The Guideline lists rules that should be followed when deciding a sentence for those cases in the range of the “ordinary case”.
For a first offence high range drink driving conviction:
- A ‘section 10’ (or non-conviction order) will rarely be appropriate
- Attending a driving re-education course or intervention program is not a valid reason to get a non-conviction.
- The automatic disqualification period should be imposed unless there is a good reason to reduce it (reasons can involve employment, medical issues or lack of other viable transport in the area).
- A fine, or combination of a fine and a community release order (which generally involves a good behaviour bond) is likely to be the lowest form of penalty received for this offence.
For a second or subsequent high range drink driving conviction:
- A section 10 (non-conviction order) would be almost impossible to receive.

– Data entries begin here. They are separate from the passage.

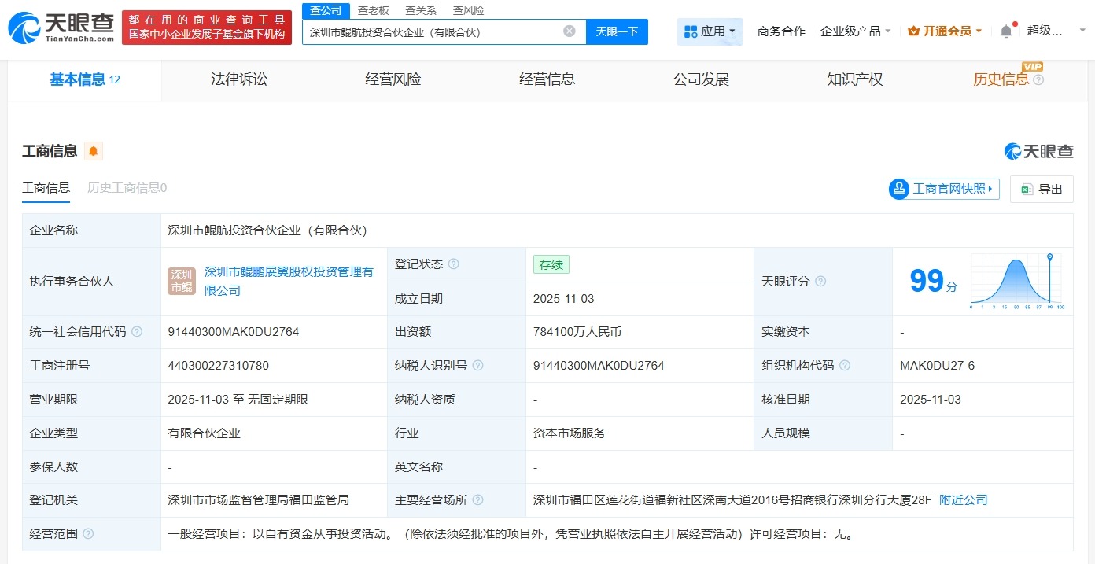Switch to the 法律诉讼 tab

[x=239, y=79]
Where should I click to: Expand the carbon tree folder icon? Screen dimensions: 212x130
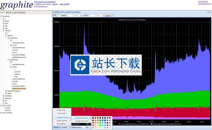click(4, 31)
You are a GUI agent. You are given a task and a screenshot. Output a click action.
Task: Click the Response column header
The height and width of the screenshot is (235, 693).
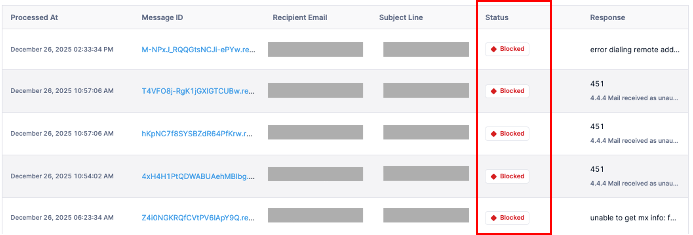click(x=607, y=18)
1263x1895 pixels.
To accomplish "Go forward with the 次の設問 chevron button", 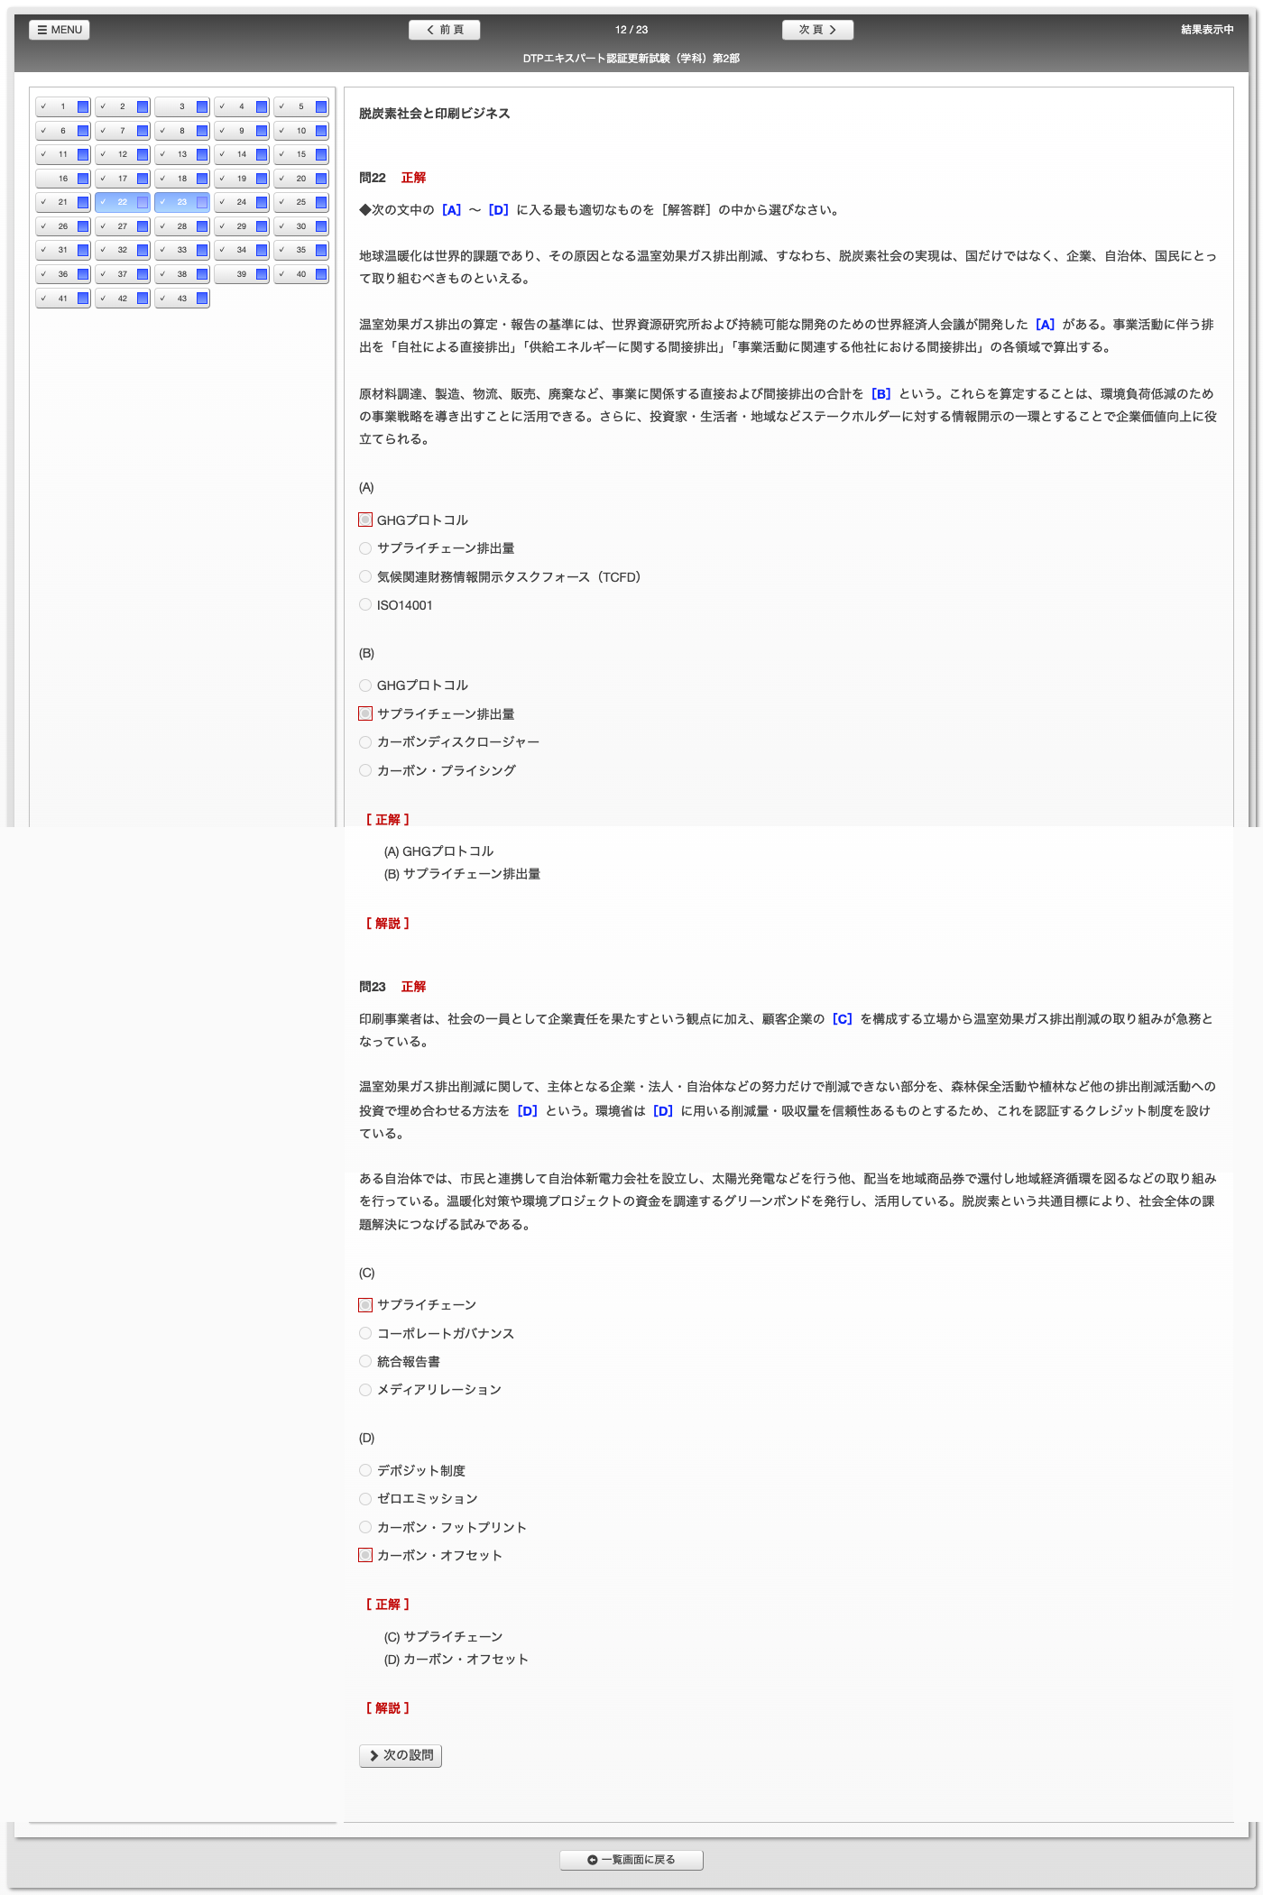I will point(401,1755).
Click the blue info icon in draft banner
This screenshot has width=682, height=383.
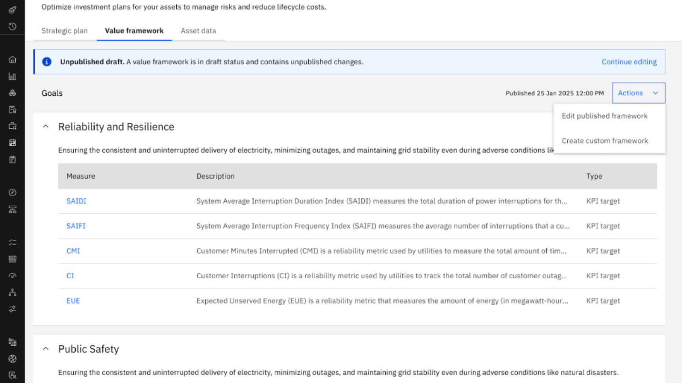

- A community release order would also be rarely appropriate in the circumstances.
- Where the prior offence was also a high range drink driving charge, anything less than a community service order would be inappropriate.
The Guideline has further rules for offences that contain circumstances of aggravation:
- Non-conviction orders or community release orders would be exceedingly inappropriate in almost all cases.

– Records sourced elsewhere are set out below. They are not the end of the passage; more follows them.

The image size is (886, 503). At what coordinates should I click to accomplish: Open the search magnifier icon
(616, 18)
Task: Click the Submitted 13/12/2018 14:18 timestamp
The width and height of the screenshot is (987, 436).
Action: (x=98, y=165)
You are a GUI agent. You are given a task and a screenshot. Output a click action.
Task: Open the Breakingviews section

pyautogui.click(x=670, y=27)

- When it is a second or subsequent offence or where there are multiple, “significant” aggravating factors, the most appropriate sentence is a term of imprisonment – either full time or served via an intensive correction order.
- Where it is both a subsequent offence and there were significant aggravating factors, the most appropriate sentence is a full-time term of imprisonment.
Why are non-conviction orders rarely appropriate?
The Guideline was partly created in order to address an ‘over-use’ of non-conviction orders for high range drink driving offences. The NSW Attorney General raised concerns that dealing with a large amount of these offences by way of non-conviction trivialised the offence and did not serve as strong enough deterrence, both for the specific offender and for the community at large.
The maximum penalty for high range drink driving places it on the same level as negligent driving occasioning death. This is an indication of how serious a breach of public safety the legislation considers high range drink driving to be.
The Guideline explicitly states that “there are offences that are so serious that a penalty of some form must be imposed regardless of the personal circumstances of the offender. In my view high range PCA is such an offence”.
While proof of prior good character, evidence of rehabilitation (like attending a traffic offenders intervention program), expressions of strong remorse, and taking responsibility for behaviour will help a person’s sentencing outcomes, they can rarely, if ever, be used to get a non-conviction outcome.
However, the Guideline allows for a small range of scenarios where a non-conviction order may be appropriate. These include:
- When the offending is largely technical, and no real danger arises from the act of driving.
- When there are exceptional “extenuating circumstances” that justify the need to drive while significantly intoxicated (an example of having to drive someone in need of immediate medical attention is given).
The situations in which the court finds appropriate circumstances have proven to be exceedingly rare. In the period September 2018 – September 2021 of recorded cases the court gave 3 section 10 non-convictions out of a total 7 255 cases.